Ela lembra decisões da Assembleia Legislativa de Rondônia, como a redução drástica de reservas extrativistas, como sintoma da captura política pelo agro e pela extrema direita:

 “Aqui no meu estado eu vi a Assembleia Legislativa aprovar por unanimidade a redução de reservas extrativistas a 20% do seu tamanho. Eu vi a Assembleia aprovar dentro do parlamento o seu grupo de trabalho da arma e do agro.”

“A região Norte deu uma extrema endireitada”

Questionada sobre a relação entre radicalização política e pauta ambiental, Luciana é direta:

 “Não, ela deu uma extrema endireitada. Uma extrema endireitada.”

Ela explica que o bolsonarismo se consolidou na região Norte apoiado na aliança “boi, bíblia e bala” e numa visão predatória de desenvolvimento:

 “Aqui houve uma infestação, né, que sequelou as pessoas. Bolsonarismo aqui correu solto. (...) Eu acho que é um grande desafio, não pra próxima eleição, mas na próxima década, reconstruir a sanidade das pessoas, porque estão entorpecidas com essa história de que boi, bíblia e bala significam tudo para a colônia.”

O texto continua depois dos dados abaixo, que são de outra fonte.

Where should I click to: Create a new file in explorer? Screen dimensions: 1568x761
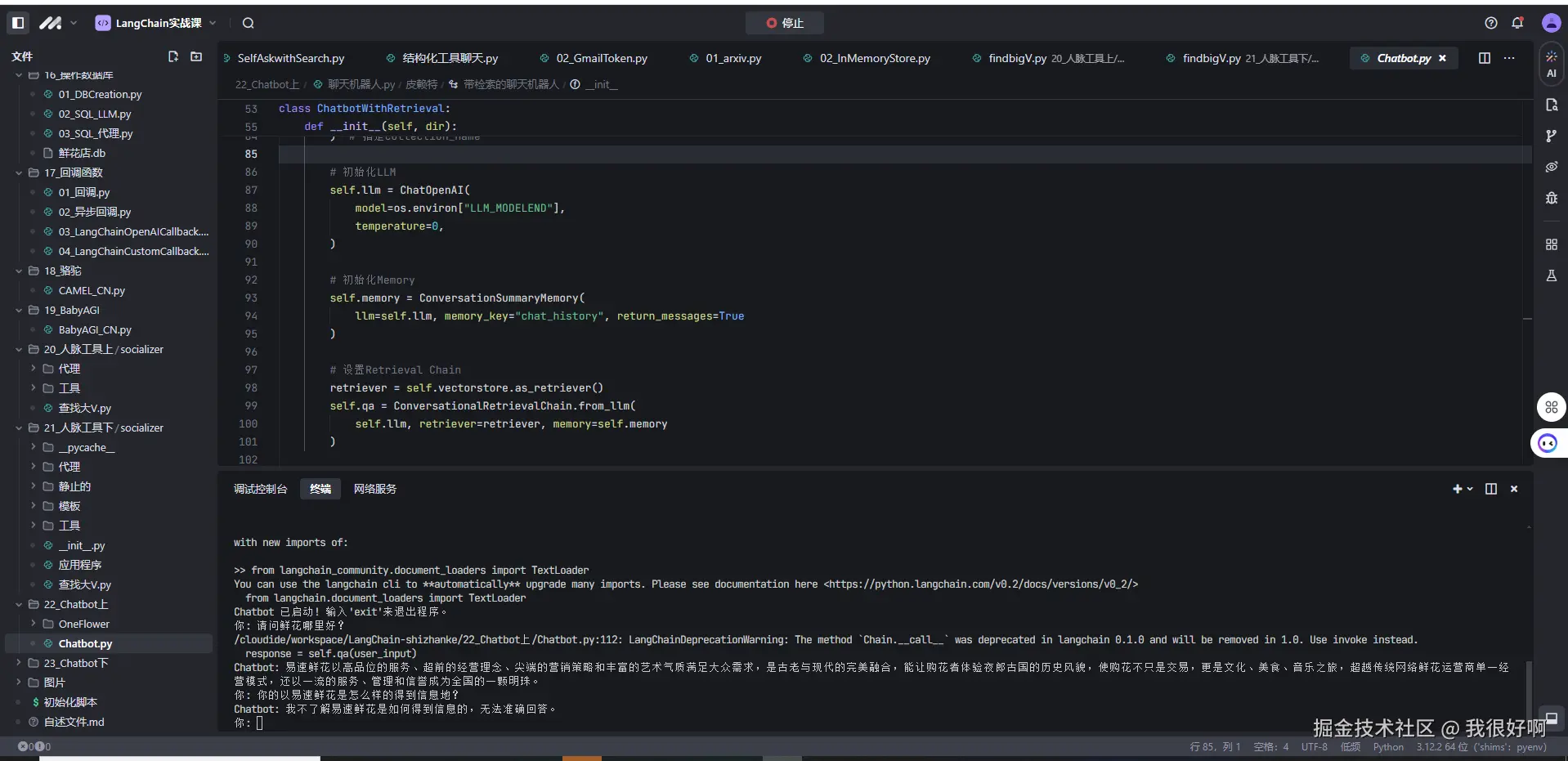172,56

Ela recorda episódios simbólicos, como a nota unânime de repúdio da Assembleia Legislativa de Rondônia à visita de Lula, mesmo quando o presidente anunciava investimentos bilionários:

 “Quando o presidente Lula veio aqui em agosto entregar 1 bilhão e meio em obras, a Assembleia Legislativa fez uma nota de repúdio unânime contra a vinda dele. Então isso resume tudo. Eles estão todos comprometidos, muito mais do que com antipetismo, com a pauta que o Bolsonaro deixou.”

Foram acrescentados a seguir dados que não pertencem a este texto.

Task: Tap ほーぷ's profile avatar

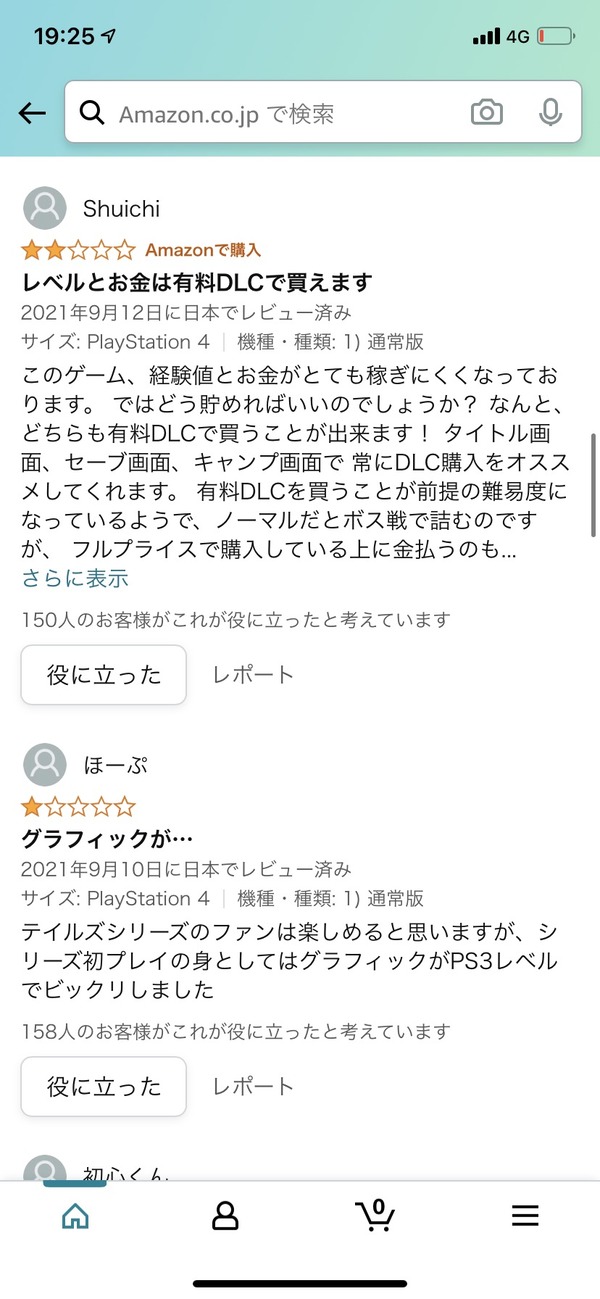Action: click(x=44, y=766)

Ao mesmo tempo, Luciana vê sinais de mudança silenciosa, sobretudo quando as pessoas começam a sentir, na prática, o contraste entre o governo Lula e o governo Bolsonaro:

 “As pessoas podem entender finalmente no bolso, que é a parte mais sensível do ser humano, que faz diferença quem ganha até R$ 5.000 não pagar imposto de renda. Faz diferença, né? Então, todo mundo quer.”

Ela cita o caso de um vídeo sobre a visita de Lula que viralizou nas redes:

 “Eu pensei: vou perder uns 200 seguidores. Eu perdi 168 e ganhei 6.800. Isso pra mim é um termômetro muito grande.”

Enfrentar a disputa na Amazônia: comunicação popular, juventude e coragem

Luciana aponta que o enfrentamento à extrema direita na Amazônia passa, necessariamente, por disputar narrativas, formar novas lideranças e fortalecer a comunicação popular nos territórios.

 “Não tem quem faça esse enfrentamento à extrema direita e quem faça dar visibilidade aos movimentos sociais, sindicais que foram infraquexidos também no governo Bolsonaro.”

Ignorância sobre a Amazônia e estereótipos da mídia global

Na parte final da entrevista, Luciana critica o desconhecimento da sociedade brasileira sobre a Amazônia e o olhar folclórico de parte da mídia internacional:

 “O brasileiro médio conhece o que da Amazônia? Pouco ou quase nada. Conhece o que pega na IA, no chat GPT.”

Ela lembra a chegada de equipes estrangeiras durante as grandes queimadas, quando a fumaça escureceu o céu de São Paulo, e conta casos de repórteres que queriam encenar caçadas indígenas para filmar:

 “Outros falavam assim: ‘Pede pros indígenas pegarem o arco e flecha e fingir que tão caçando pra gente filmar’. Eles queriam estereótipo.”

Ao mesmo tempo, destaca o protagonismo crescente dos próprios povos indígenas na comunicação, citando coletivos e produções audiovisuais premiadas:

 “Os povos indígenas estão produzindo cinema. (...) Eles têm coletivos, brigadas de comunicação. Eu não vou fazer oficina de comunicação nos territórios indígenas, porque não precisa, eles fazem. Então eu vou onde não tem, que é território quilombola, ribeirinho.”

Na Amazônia que ela descreve — disputada pelo agronegócio, pela extrema direita, pelos defensores da floresta e pelos povos originários — comunicar, denunciar e formar novas vozes é parte central da luta. É nesse cenário que, como aponta o título, a esquerda precisa enfrentar a extrema direita na Amazônia.